PLIVA v. Mensing

I was once a big fan of generic medications, seeing them as a way by which to contain healthcare costs and loosen the deathgrip that Big Pharma exerted on the American economy and our individual wallets.

Then I worked briefly for a pharmaceutical contract research organization. And I went to law school.

I’m not so sure any longer.

With that in mind, you know it’s going to be a bad day for constitutional scholars when the high court says that its own ruling from only two years prior “makes little sense.” In this instance, SCOTUS was referring to PLIVA v. Mensing and that decision’s deleterious effect on some of those who have been harmed by prescription medications but now are left with few if any avenues for redress.

Two patients, Gladys Mensing and Julie Demahy, each saw their family physician and rec’d a prescription for Reglan, a medication used to treat nausea/ vomiting and other digestive problems. In both cases, local pharmacists substituted the generic version when filliing the prescriptions – dispensing metoclopramide and not branded Reglan. After each woman had taken the Rx as instructed for several years, both developed tardive dyskinesia (TD), an uncommon but serious and usually irreversible neurological condition more often seen in chronic psychiatric patients taking antipsychotic Rx.

The women filed state tort suits, later joined, claiming that the makers of the generic version of their Rx had failed to provide adequate label warning of this risk.

Metoclopramide was first isolated in the 1960s, when the risk of TD was not fully appreciated. Once approved in the U.S., branded Reglan became very popular, though its use was predictably later supplanted in the marketplace by newer agents. In 1982, Reglan went generic.

And there the story might have ended with Reglan eventually fading to obscurity. But it enjoyed a resurgence in use when one of the newer agents that replaced it was unexpectedly yanked from the market. So before long, millions of American were again taking Reglan (from Schwarz Pharma) and metoclopramide (from twenty-three different generic manufacturers).

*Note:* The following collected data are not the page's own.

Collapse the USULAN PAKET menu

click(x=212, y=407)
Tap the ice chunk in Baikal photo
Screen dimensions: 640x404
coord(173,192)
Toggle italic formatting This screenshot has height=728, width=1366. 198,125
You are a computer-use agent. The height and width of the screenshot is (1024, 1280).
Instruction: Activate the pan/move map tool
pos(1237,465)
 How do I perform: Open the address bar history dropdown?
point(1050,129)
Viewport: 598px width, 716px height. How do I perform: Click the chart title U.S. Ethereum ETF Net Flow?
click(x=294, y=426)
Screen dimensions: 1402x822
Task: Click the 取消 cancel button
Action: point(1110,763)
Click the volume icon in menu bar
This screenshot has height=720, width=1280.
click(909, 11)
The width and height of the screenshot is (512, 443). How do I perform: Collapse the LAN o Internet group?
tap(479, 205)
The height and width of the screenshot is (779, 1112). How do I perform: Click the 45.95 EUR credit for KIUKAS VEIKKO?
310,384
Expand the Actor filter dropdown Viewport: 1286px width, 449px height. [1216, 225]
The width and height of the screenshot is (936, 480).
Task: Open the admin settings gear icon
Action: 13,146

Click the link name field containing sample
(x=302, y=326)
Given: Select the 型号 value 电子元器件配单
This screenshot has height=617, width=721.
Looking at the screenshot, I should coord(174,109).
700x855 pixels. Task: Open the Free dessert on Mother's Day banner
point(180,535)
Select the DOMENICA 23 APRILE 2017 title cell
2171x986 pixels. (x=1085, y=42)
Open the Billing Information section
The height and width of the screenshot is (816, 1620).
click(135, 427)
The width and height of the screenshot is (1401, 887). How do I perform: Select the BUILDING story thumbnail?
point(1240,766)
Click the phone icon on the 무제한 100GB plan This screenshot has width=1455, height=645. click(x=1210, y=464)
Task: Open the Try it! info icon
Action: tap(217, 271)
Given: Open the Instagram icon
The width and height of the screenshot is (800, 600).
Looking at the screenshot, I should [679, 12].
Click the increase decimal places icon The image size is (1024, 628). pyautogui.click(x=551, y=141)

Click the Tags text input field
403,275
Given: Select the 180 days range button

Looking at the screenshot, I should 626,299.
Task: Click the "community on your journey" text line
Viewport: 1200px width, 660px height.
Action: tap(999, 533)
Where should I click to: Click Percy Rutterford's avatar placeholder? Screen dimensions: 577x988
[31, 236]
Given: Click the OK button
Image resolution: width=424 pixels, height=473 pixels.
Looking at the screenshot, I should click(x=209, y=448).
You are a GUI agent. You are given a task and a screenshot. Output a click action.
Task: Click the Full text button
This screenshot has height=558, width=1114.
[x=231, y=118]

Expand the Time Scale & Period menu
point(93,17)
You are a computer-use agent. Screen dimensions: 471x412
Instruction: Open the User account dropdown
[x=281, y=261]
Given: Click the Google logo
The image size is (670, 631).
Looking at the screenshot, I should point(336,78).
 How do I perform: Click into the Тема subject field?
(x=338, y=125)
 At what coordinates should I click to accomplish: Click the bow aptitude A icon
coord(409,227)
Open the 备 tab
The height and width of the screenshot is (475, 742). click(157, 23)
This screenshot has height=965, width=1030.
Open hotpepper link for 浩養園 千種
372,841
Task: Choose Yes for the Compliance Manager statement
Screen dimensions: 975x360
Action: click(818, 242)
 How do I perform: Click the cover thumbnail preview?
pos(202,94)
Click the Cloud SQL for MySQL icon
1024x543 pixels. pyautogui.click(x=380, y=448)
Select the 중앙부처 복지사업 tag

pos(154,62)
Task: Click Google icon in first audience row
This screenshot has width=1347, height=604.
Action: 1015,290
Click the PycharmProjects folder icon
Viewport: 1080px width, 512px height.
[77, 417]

Once enough Phase IV data suggested a possible problem, in 2004 a research team published a study that noted a definite TD-metoclopramide association, saying in pertinent part: “given [the Rx’s recent surge in usage], the incidence of TD may increase accordingly. Thus, TD risk factors relative to the intended benefit and duration of use should be considered in metoclopramide prescribing.”

And it was not until several years later that this warning was widely circulated in the medical community.

FDA regulations permit manufacturers of branded drugs to update their labels when new data comes to light, without having to petition first for FDA approval of the changes. However, FDA regulations do not allow makers of generic drugs to change labels on their own; those companies must use exactly the same labels that were originally approved for the branded drug when it was first marketed. Only under an FDA directive mandating such a change can the generic manufacturers update their labels.

Given the clinical findings, Reglan labels were accordingly updated by the brand name manufacturer. But the generic labels were not, as no such FDA directive was then issued.

Had Mensing and Demahy taken brand name Reglan, as their doctors prescribed, their injuries would have been potentially actionable under a failure-to-warn theory (depending on the wording of the added cautionary statement).

But the plaintiffs took generics. The generic labels had no mention of TD as a risk at all, because that informaton was not part of the original Reglan package insert. And the generic manufacturers couldn’t have updated their labels absent an FDA directive to do so.

Thus, held SCOTUS, state tort law was preempted in this instance by (very imperfect) federal generic drug regulations, and the lawsuit of Mensing and Demahy could not go forward.

Little consoluation, but the FDA has since ordered all manufacturers of Reglan/ metoclopramide to include a “black box” warning regarding TD on package inserts.

And as a postscript, I don’t know if the plaintiffs’ theory of failure-to-warn might extend to the pharmacists who substituted? I’ve not been able to ascertain if that’s an option or not.

Either way, the plaintiffs may just be SOL.